He nods. “It’s Refiq.” He hesitates, then adds, “What was that thing? What happened to him? It was terrifying.”

Aiah looks at him. “Tell me what you saw.” She had never seen Taikoen in the act of capturing a human.

Alfeg hesitates. “I was telepresent, had my sensorium across the canal from Refiq’s apartment, trying to be as inconspicuous as possible. I had configured my sensorium with farvision, to bring his apartment up close. I couldn’t have got into his apartment anyway, because he’d screened it very thoroughly, but I could peek through the windows. At 14:42 precisely I saw a plasm tether descend from the sky and pause outside the apartment as if it contained a sensorium that was doing some surveilling of its own. Whoever it was, he wasn’t trying to be subtle—I had the impression of haste, if anything.”

That would be Constantine, Aiah thinks, trying to locate Taikoen’s next victim while his government waited outside his office.

“And then something moved behind the kitchen window, something…” Alfeg swallows. “Something very disturbing. I only caught a glimpse of it, but it was menacing, as if someone had constructed an anima for a fright party. And then the window just blew out into the street, like an explosion, and the plasm tether shot in.” He licks his lips. “I wondered what to do. If I should try to break the plasm tether, or follow it to its point of origin, but in the end I decided just to keep watching.”

Taikoen, who could pass through plasm screens, had entered the apartment and opened the screen for Constantine to enter. Then, presumably, Constantine had subdued Refiq and performed whatever unholy midwifery was necessary.

“The plasm tether remained in the apartment for twenty minutes or so, and then it dissolved, as if the mage on the other end had simply broken the connection. A few minutes after that, I saw the subject, Refiq, examining the broken window from the inside. He was disheveled, like he had fallen, or maybe was drunk. He didn’t seem to be walking or moving very well. He brushed some broken glass off the win-dowsill, then went back into his apartment.”
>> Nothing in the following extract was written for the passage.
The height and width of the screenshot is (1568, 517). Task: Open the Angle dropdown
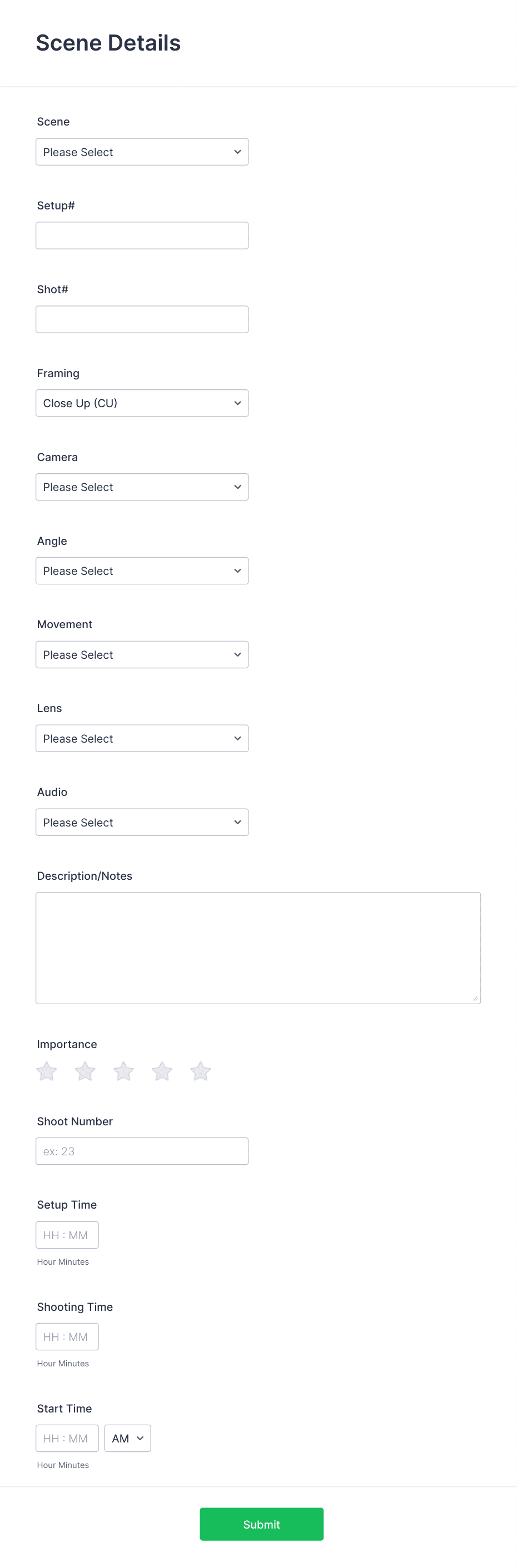[142, 570]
“Where is he now?” Aiah asked.

“He put on some clothes—lace, studs; you know the way the cousins dress—and then he went to his bank. Withdrew some dinars, I guess, because next he went to a bar and ordered drinks for everybody. I turned over surveillance to Khorsa, and so far as I know, he’s still at the bar—he’s got himself quite an entourage by now, so I don’t think he’ll leave anytime soon.” “Good.”

A haunted look comes into Alfeg’s face. “Aiah,” he whispers. “What was that?”
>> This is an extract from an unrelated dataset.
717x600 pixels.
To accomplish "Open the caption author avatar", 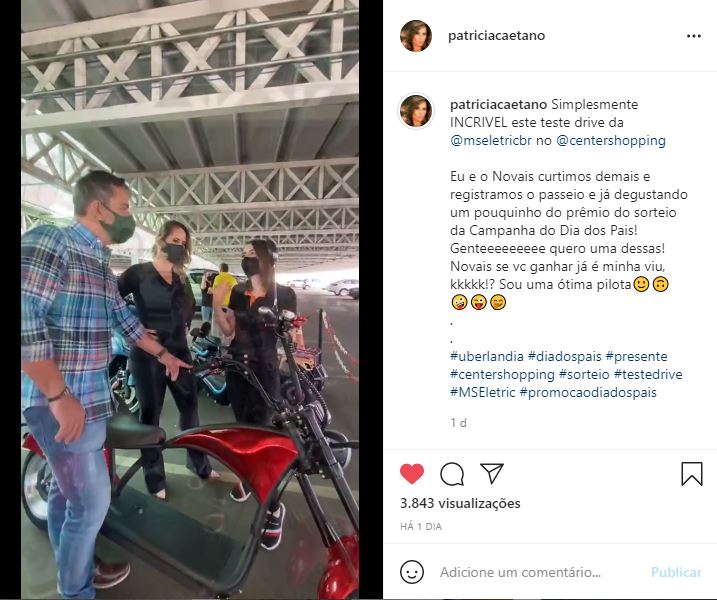I will (x=416, y=111).
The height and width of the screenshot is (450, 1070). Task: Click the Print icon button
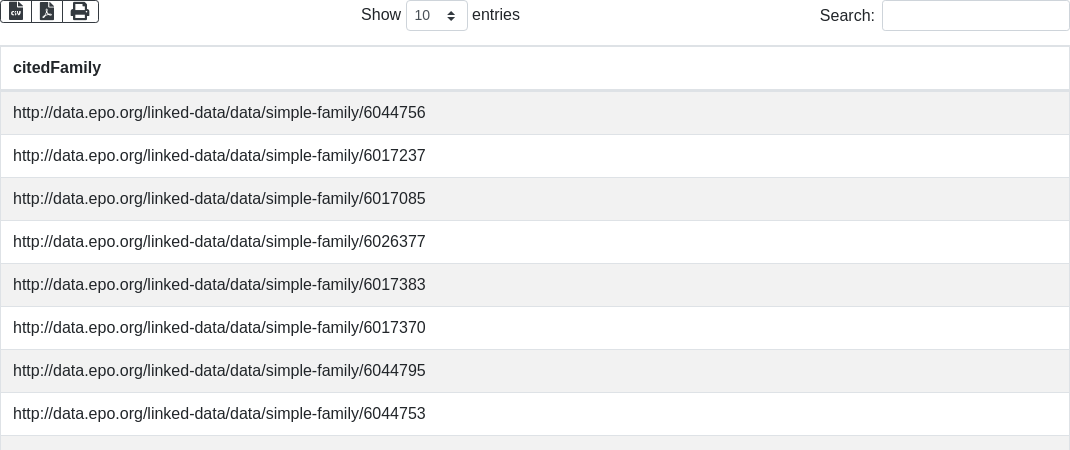pos(80,12)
Aiah hesitates. “I’ll go into more detail later,” she says. “But what you should know is that Refiq is dead now—he no longer exists. The creature has him. And the creature will take others until we put a stop to it.”
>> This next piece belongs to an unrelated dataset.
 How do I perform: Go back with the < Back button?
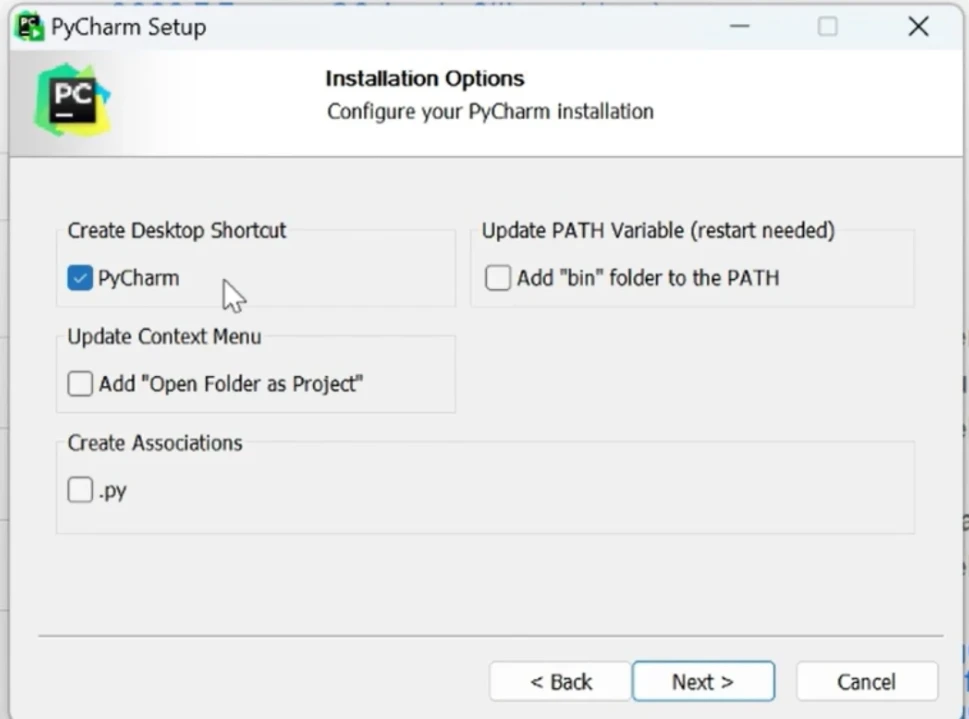pyautogui.click(x=560, y=682)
Aiah can see a little muscle jumping in Alfeg’s cheek.

“Tell no one,” Aiah reminds. “I’ll talk to you and Khorsa later.”

After Alfeg leaves, Aiah calls Aratha, the mage-major of Karlo’s Brigade, and sets an appointment for 06:00 next day. Then she heads for the offices of the PED, looks into Dr. Romus’s office, and sees only the man who shares his office.

“Is Doctor Romus in?” she asks. “Do you know if he’s in the Palace?”

“I’m here,” says Romus. His upper body snakes out from behind his desk, gliding with a lithe purposefulness toward Aiah’s ankles, and Aiah takes an involuntary step backward.

“I was sleeping,” Romus says. His body flows into the center of the room, and his face lifts level with hers. “I’m not on duty till second shift tomorrow.”

Aiah tries to calm her startled heart. “Will you join me in my office, please?” she asks.

“Certainly.”

Aiah leads him to her office, trying not to hear the slithering sounds of his body sawing to and fro on the carpet as he follows. She enters the office, holds the door until Romus joins her, and then closes it behind him. She takes her seat, then a breath.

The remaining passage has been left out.